Exercise description ->
Starting at the line that contains "Viewport: 1130px width, 540px" and ending at the final line of the entries below, write out each line exactly as it appears, but omit the pictures.

(Records supplied Opens)

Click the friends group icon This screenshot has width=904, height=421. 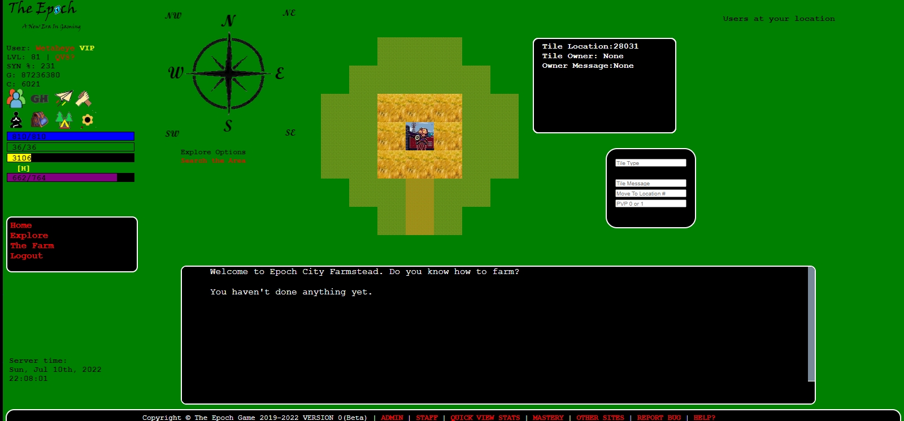[16, 99]
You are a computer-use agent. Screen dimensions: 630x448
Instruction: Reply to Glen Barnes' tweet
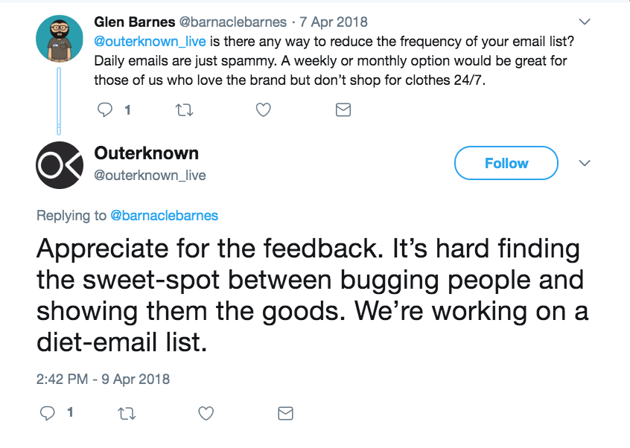[x=105, y=110]
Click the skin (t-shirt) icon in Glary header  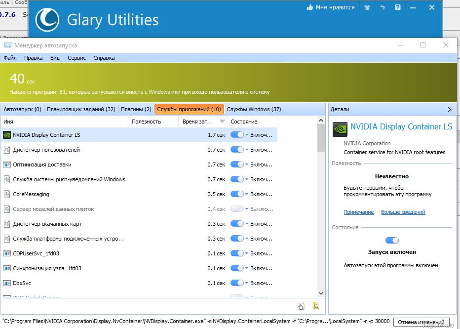tap(367, 7)
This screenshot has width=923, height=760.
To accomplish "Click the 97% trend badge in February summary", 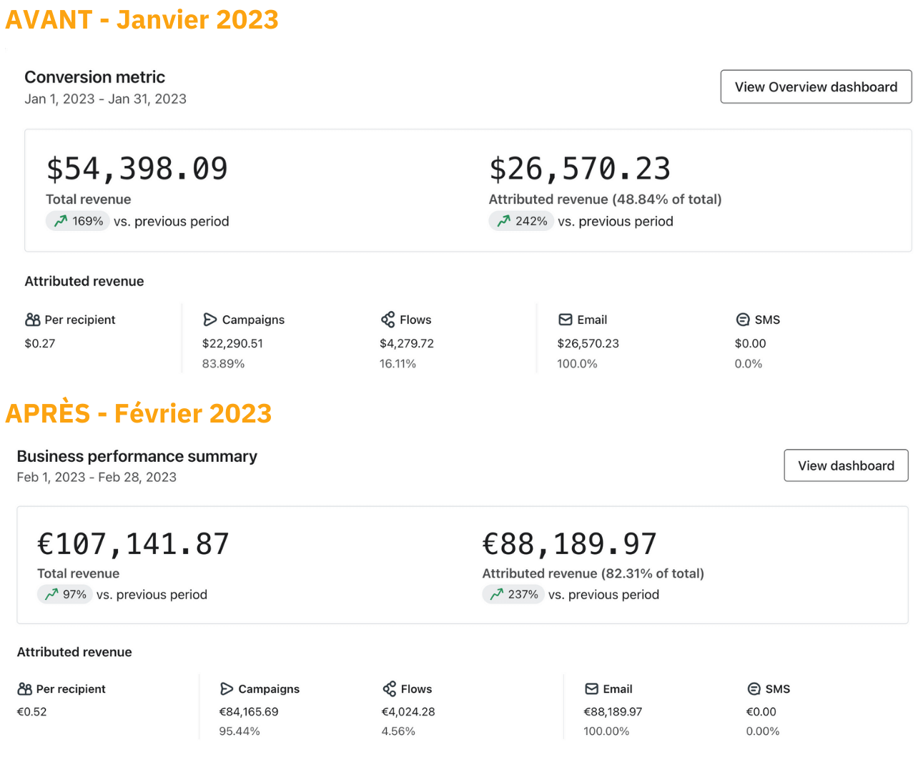I will click(65, 594).
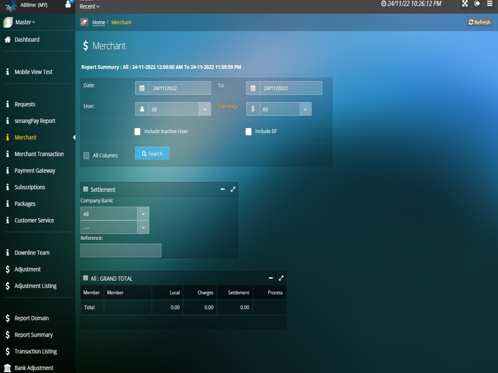Expand the GRAND TOTAL panel to fullscreen
Image resolution: width=498 pixels, height=373 pixels.
pyautogui.click(x=281, y=278)
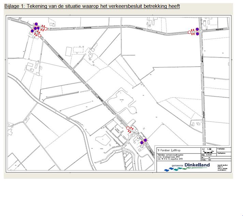Click the gemeente address block at bottom right
The width and height of the screenshot is (243, 216).
[224, 167]
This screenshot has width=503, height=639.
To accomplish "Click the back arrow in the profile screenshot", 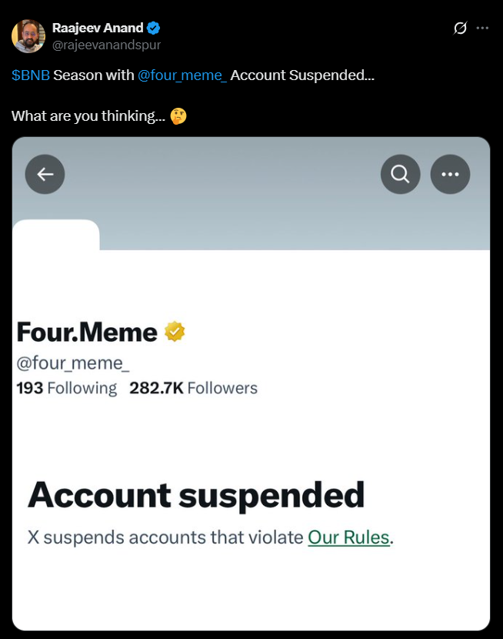I will tap(45, 175).
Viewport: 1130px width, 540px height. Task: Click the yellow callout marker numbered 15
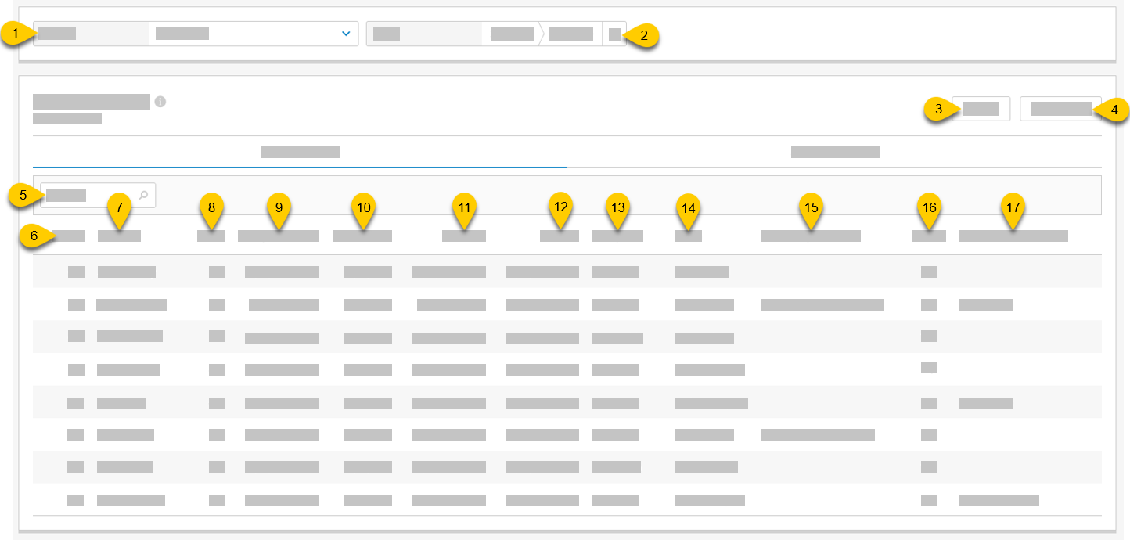tap(811, 208)
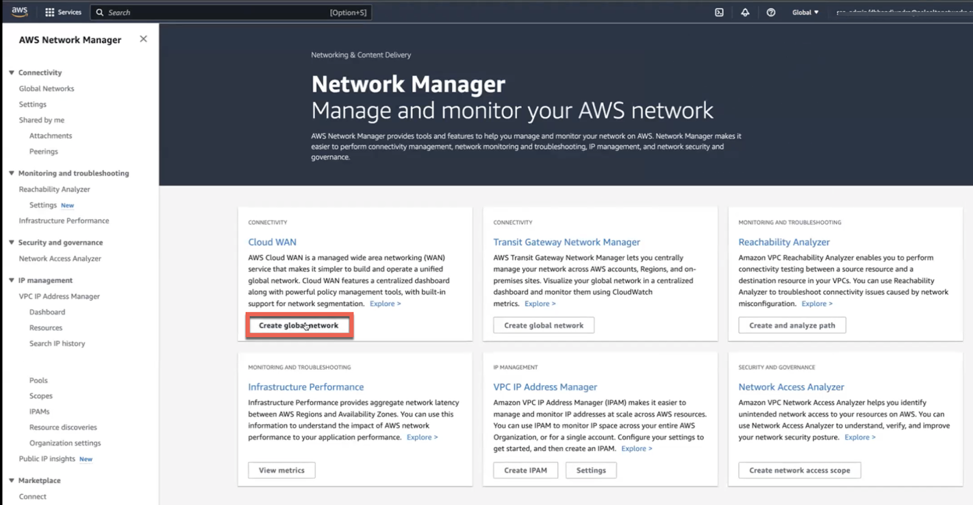Open Reachability Analyzer from the sidebar
Viewport: 973px width, 505px height.
[x=54, y=190]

(Records supplied Closes)

Answer to the problem ->
Viewport: 1130px width, 540px height. Task: Click the yellow callout marker numbered 15
tap(811, 208)
Open Reachability Analyzer from the sidebar
Viewport: 973px width, 505px height.
[x=54, y=190]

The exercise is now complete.